From a technical point of view these portraits are not really classic watercolours as experienced practitioners of the art know them. Many of the faces are quite simply too red. There is too much pigment and not enough water. They are drawings with a brush by a great draughtsman and therefore remarkable. A true watercolourist attempts to articulate the light in the paper and only occasionally does Hockney succeed in doing this. Hockney uses the same chairs and the same background each time. He has the confidence not to lose sleep if some portraits work out worse than others or if some passages work out worse than others; nor does he seem to worry too much about inaccurate details or the balance of the picture as a whole. The paintings are more about process than perfection. You could see them as records of a species of performance art: they represent an heroic capacity for concentration and pictorial planning.
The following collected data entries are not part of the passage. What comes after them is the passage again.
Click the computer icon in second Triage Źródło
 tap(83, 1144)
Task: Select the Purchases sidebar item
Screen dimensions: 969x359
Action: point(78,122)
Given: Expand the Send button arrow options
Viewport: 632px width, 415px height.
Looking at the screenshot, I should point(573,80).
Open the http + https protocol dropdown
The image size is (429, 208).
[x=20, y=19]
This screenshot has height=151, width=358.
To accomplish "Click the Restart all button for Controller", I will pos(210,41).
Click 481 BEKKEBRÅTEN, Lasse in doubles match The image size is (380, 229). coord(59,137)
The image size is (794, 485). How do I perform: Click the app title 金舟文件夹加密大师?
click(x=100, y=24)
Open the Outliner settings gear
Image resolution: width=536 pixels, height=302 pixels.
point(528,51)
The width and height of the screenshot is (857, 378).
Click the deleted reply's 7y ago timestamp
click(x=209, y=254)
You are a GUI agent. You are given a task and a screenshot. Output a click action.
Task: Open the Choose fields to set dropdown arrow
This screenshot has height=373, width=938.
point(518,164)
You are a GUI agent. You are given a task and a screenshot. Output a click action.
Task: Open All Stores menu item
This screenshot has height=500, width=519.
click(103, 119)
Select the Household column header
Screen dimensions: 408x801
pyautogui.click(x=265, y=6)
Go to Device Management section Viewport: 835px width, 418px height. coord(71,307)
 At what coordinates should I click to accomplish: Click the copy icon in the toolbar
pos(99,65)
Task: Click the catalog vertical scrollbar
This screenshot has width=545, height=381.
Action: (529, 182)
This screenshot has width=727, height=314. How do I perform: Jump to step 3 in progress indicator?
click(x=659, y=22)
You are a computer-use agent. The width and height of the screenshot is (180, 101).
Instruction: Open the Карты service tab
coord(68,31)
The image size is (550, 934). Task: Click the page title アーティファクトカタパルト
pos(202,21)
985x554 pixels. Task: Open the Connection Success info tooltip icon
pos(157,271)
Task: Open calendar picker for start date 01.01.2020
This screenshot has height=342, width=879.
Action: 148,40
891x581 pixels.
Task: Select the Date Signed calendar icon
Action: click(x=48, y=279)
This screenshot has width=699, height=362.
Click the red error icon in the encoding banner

Almost every combination of couple from the world of art, architecture and theatre, including father and daughter, brother and sister, are represented. There is body language to study and a slice of social history to savour. Sitters include Jacob Rothschild, Anthony Page, the Chassay family, Howard Hodgkin, Lucian Freud, Marco Livingstone and Norman Rosenthal. Hockney does not flatter. Why should he? The acceptance of the National Portrait Gallery's commission to paint George and Mary Christie was a rare event for David Hockney, who, unlike Gainsborough, normally summons his own sitters. Michelangelo, who fought for the status of the artist, would approve. The two shows will buzz with discussion.

The Norwegian landscapes have a certain raw vitality but just as I sometimes prefer Van Gogh's drawings to his paintings, so I tend to prefer Hockney's preparatory sketches in ink. Hockney remains a great draughtsman, stage designer, illustrator, etcher, educationalist, entertainer and visual diarist - plus a great friend. He is capable of producing memorable paintings but he is not yet a great watercolourist -like CZzanne, say, or Emil Nolde.

Painting on Paper at Annely Juda Fine Art, 23 Dering Street, London W1, runs until 1 March; Five Double Portraits at the National Portrait Gallery until 29 June.